**Record set:**
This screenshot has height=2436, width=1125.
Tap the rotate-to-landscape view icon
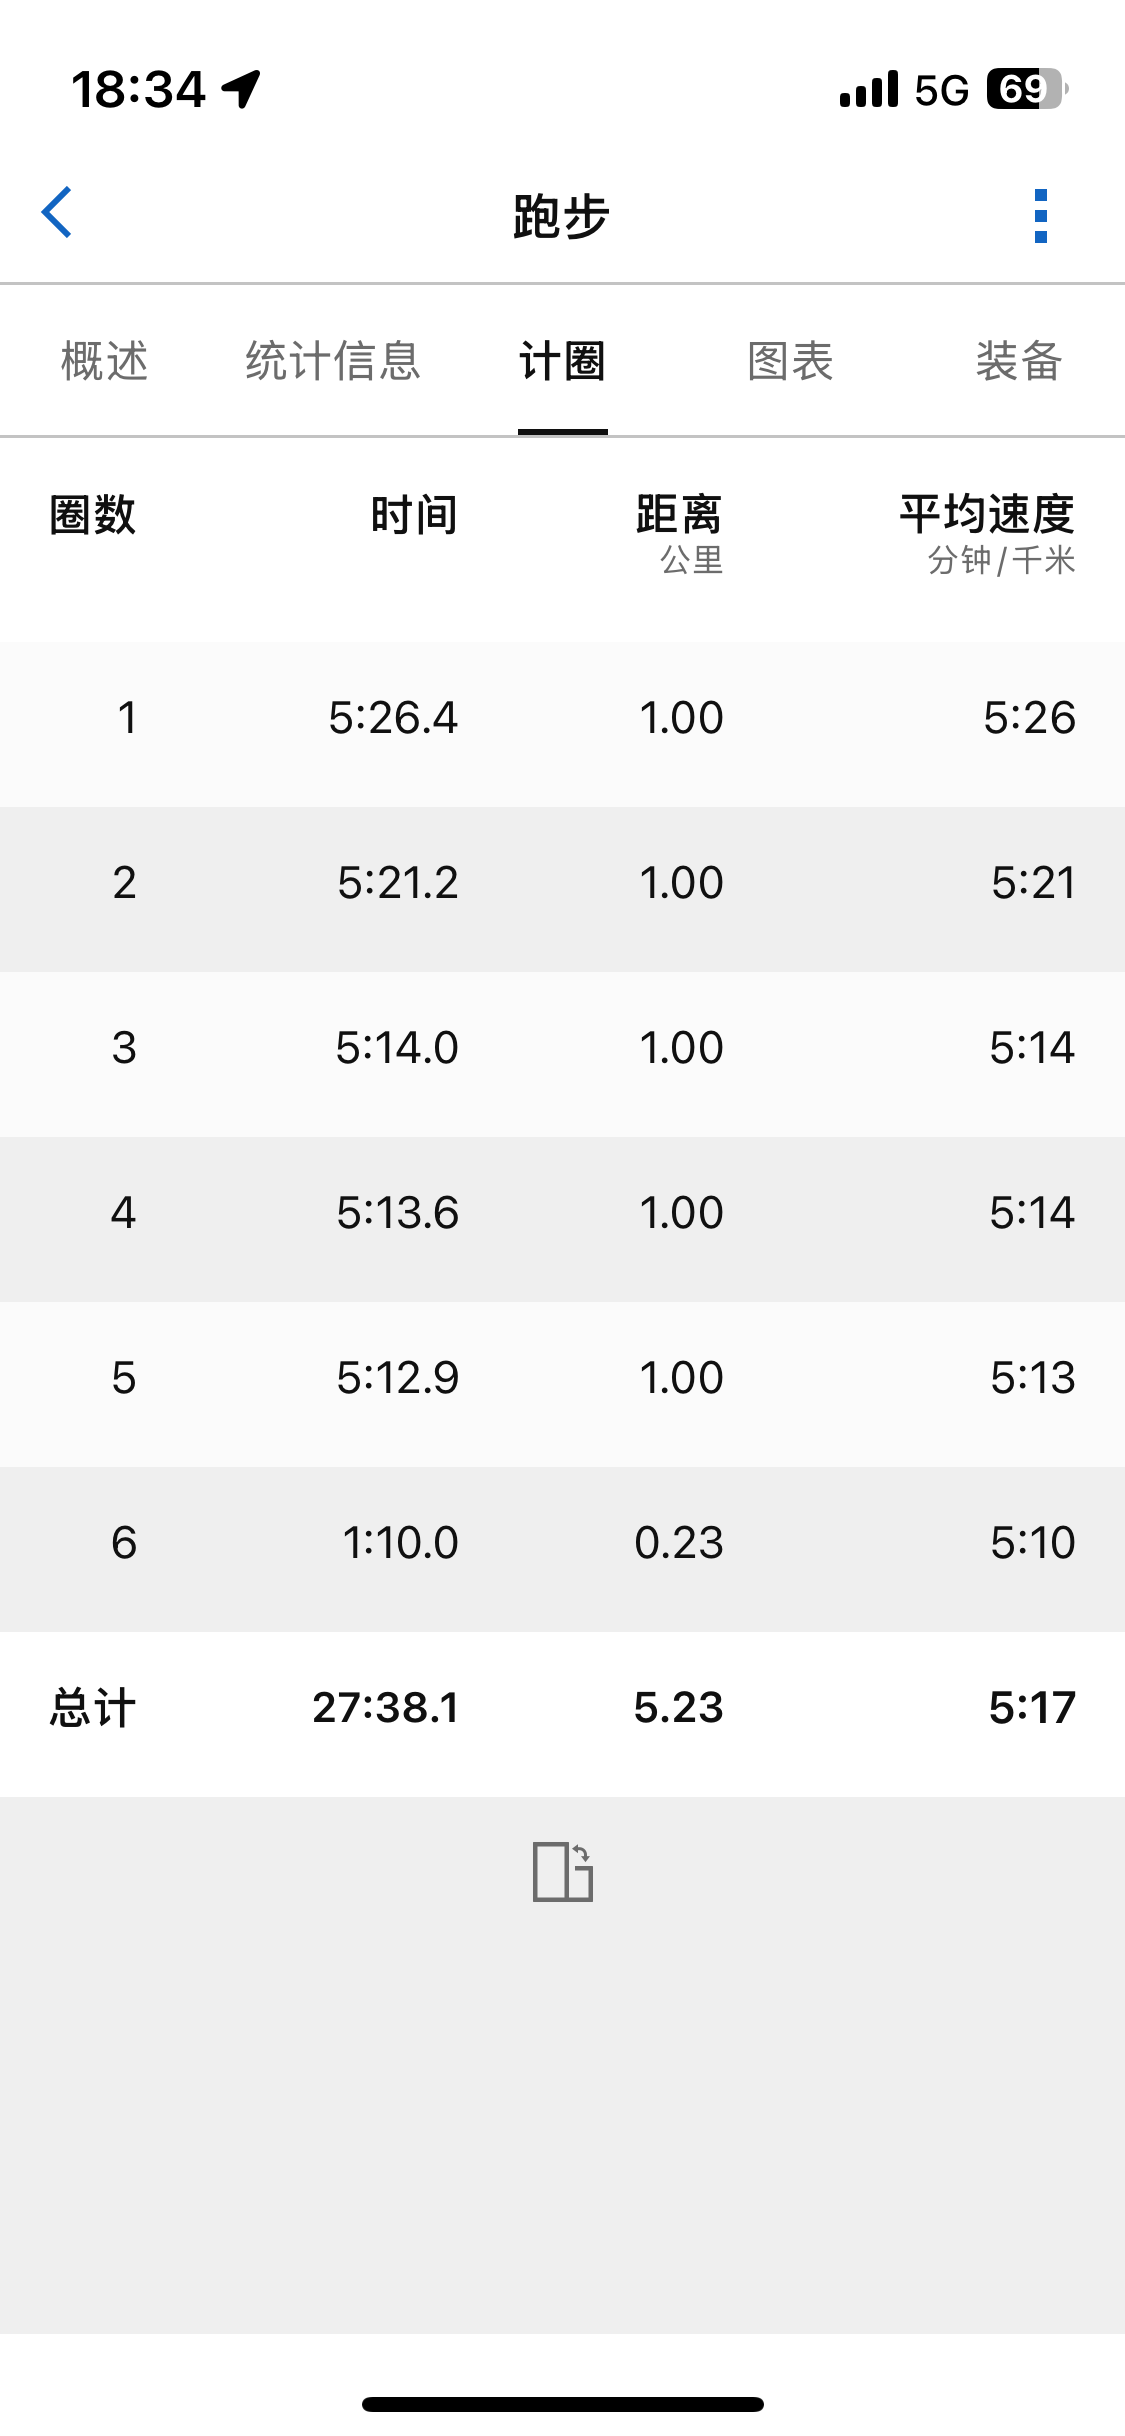point(563,1871)
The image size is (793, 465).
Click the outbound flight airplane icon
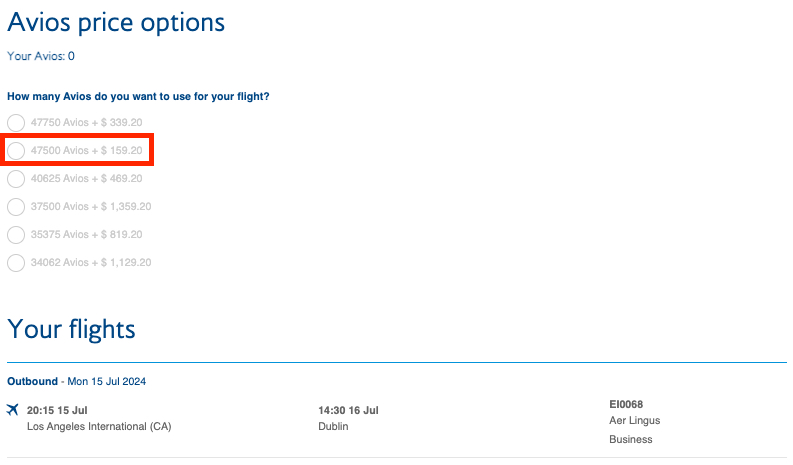pos(13,409)
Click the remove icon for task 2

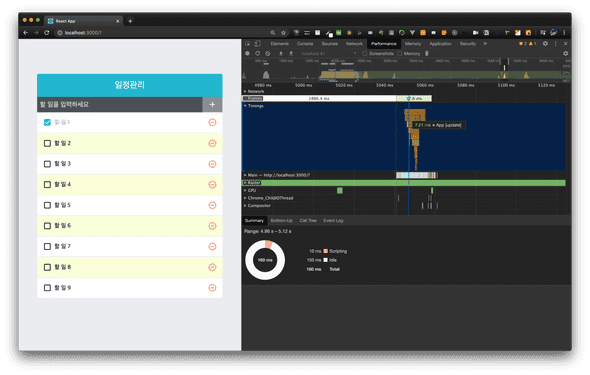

**Problem:** Copy out the records again with "icon" switched to "button" and nothing else changed. Leave the pictures out.

**Completed exercise:**
This screenshot has height=2436, width=1125.
Tap the rotate-to-landscape view button
point(563,1871)
The image size is (793, 465).
Click the outbound flight airplane button
pos(13,409)
Click the remove button for task 2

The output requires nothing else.